TCPA Vicarious Liability Passes from Collector Through Servicer to Original Creditor
- Filter By Consumer Finance Litigation
The Ninth Circuit Court of Appeals recently held that an original creditor was liable under the Telephone Consumer Protection Act (TCPA) for calls made by a debt collector with which the creditor had no contractual relationship. In Henderson v. United Student Aid Funds, Inc., Henderson took out student loans ultimately owned by United Student Aid Funds, Inc. (USA Funds). USA Funds contracted with Navient Solutions, Inc. (Navient) to service certain of its loans, including Henderson’s, and Navient, in turn, contracted with various collectors. Henderson alleged that these collectors sent her prerecorded messages in violation of the TCPA and sued those collectors, Navient, and USA Funds. All but USA Funds were dismissed for lack of jurisdiction, and Henderson’s claims against USA Funds depended on establishing vicarious liability on USA Funds for the calls of the collector with whom USA Funds had no contractual relationship.

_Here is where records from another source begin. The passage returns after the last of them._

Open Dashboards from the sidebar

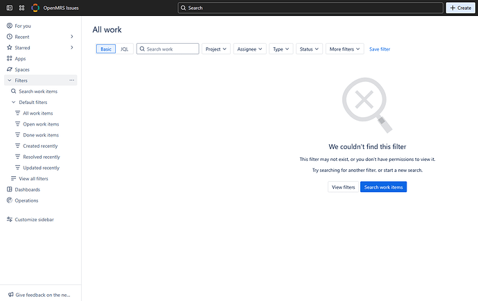tap(27, 189)
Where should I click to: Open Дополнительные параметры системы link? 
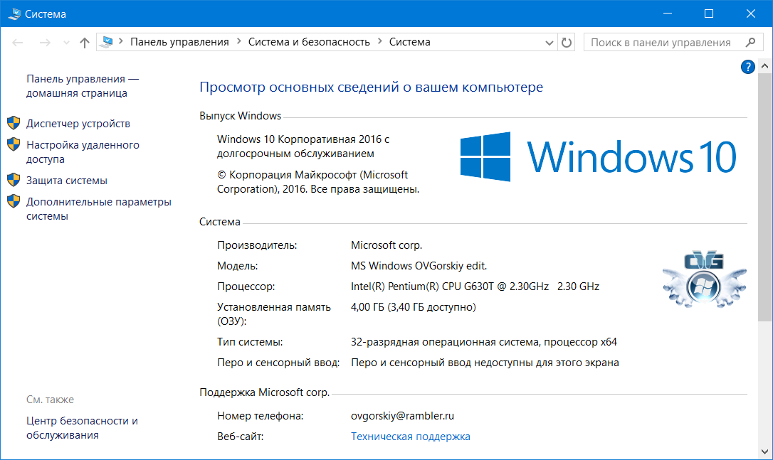coord(98,209)
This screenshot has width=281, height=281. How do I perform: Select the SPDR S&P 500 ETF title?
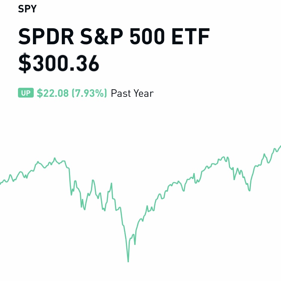[x=114, y=36]
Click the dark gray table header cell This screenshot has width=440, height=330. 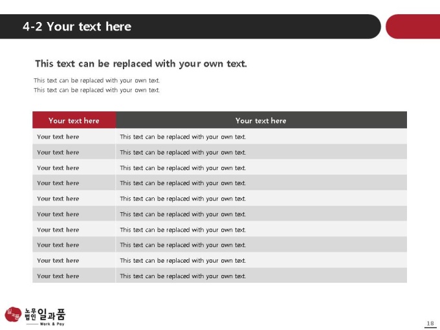[x=261, y=120]
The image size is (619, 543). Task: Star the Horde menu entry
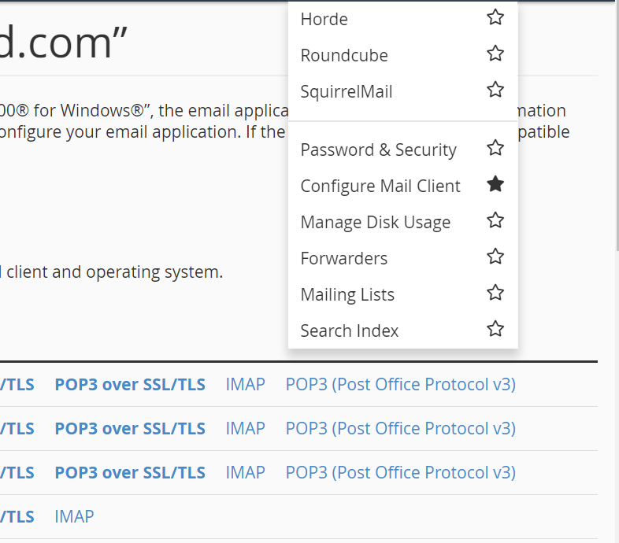pyautogui.click(x=495, y=17)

After first rejecting Henderson’s argument that a 2008 order of the Federal Communications Commission (FCC) created per se liability on USA Funds (and affording that order Chevron deference), the court turned to Henderson’s vicarious liability theory. In doing so, the court started by noting the well accepted state of the law that federal common law agency principles apply to the TCPA in determining whether the acts of third party callers bind the defendant. Ultimately, the court’s ruling hinged on its determination that a party—through ratification—may create an agency relationship where none existed previously. In Henderson, the court determined that “a reasonable jury could find that USA Funds ratified the debt collectors’ calling practices by remaining silent and continuing to accept the benefits of the collectors’ tortious conduct despite knowing what the collectors were doing or, at the very least, knowing of facts that would have led a reasonable person to investigate further.”
Toeing the line between control and willful ignorance with independent contractors and third party vendors can be difficult. Henderson shows that attempting to insulate oneself through a servicer will not suffice and that lack of contractual relationship or a facially direct relationship cannot avoid vicarious liability for TCPA suits. Ultimately, every caller should vet vendors and servicers thoroughly and never ignore non-compliant practices.